William Eggleston: Untitled photographs
By Naomi Evans
Artlines | 3-2008 | September 2008
Tennessee-born William Eggleston, known as the 'father of colour photography', radically changed the way colour photography came to be seen as an art form. He worked with this medium from the mid 1970s, when it was considered only in terms of its commercial or advertising use. His distinctive compositions are based on a working method he describes as a 'democratic camera'. Eggleston's street photography broke new ground as he experimented with the limitations of photographic film and developing processes to control fine detail and colour saturation in his re-presentations of the American South and the contemporary cultural landscape.
These three Untitled photographs were originally executed in 1974, but printed only recently. First exhibited in 2007, the works were shot on a large format 5x7 camera that Eggleston originally purchased to shoot nightclub scenes in black and white. They capture a fineness of detail not possible with a smaller format 35mm film stock.
The photographs are simply but formally composed. With dark backgrounds and single source lighting, they have the theatricality and staged composition of studio portraits. The photograph of the young girl portrays casualness, yet reveals self-consciousness. In terms of portraiture, pictorial conventions related to the depiction of feminine subjectivity are invoked — Barbara Kruger's Untitled (Your Gaze Hits the Side of My Face) 1981–83, as well as the demure smile of the Mona Lisa 1503–06, come to mind. A photograph of a young man with a pockmarked, lived-in-looking face seems to suggest a hard life. With soft lanky hair and an unmarred chest, he also resembles a 'Christ' figure, albeit one from the 1970s. The photograph of a middle-aged man is poignant; the subject is pictured as if between two worlds, at a turning point in his life. He is a compelling subject; small details such as the carefully ironed shirt and knotted tie evoke questions about his profession, his private life and his history.
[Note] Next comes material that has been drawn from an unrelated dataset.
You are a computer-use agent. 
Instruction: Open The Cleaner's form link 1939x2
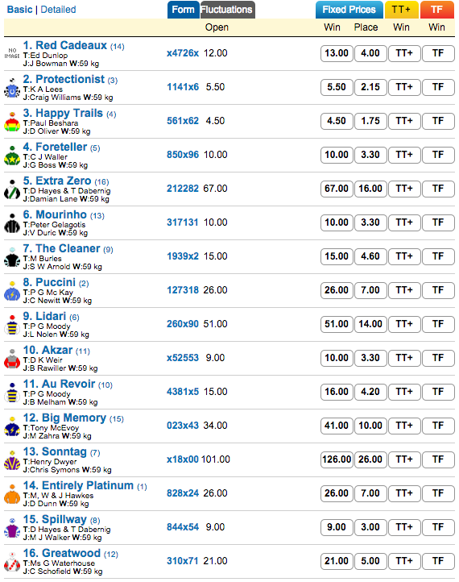[183, 256]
Eggleston's strength as a picture-maker lies in his sensitivity to apparently ordinary scenes, which allow the audience to closely examine the nuances of everyday life. Eggleston employs the style of a snapshot to explore complex and subtle associations between subjects, viewpoints and stories. Seemingly ordinary subjects accumulate subtlety and gravity, especially in the eyes of Eggleston's carefully composed frame, and using only one exposure.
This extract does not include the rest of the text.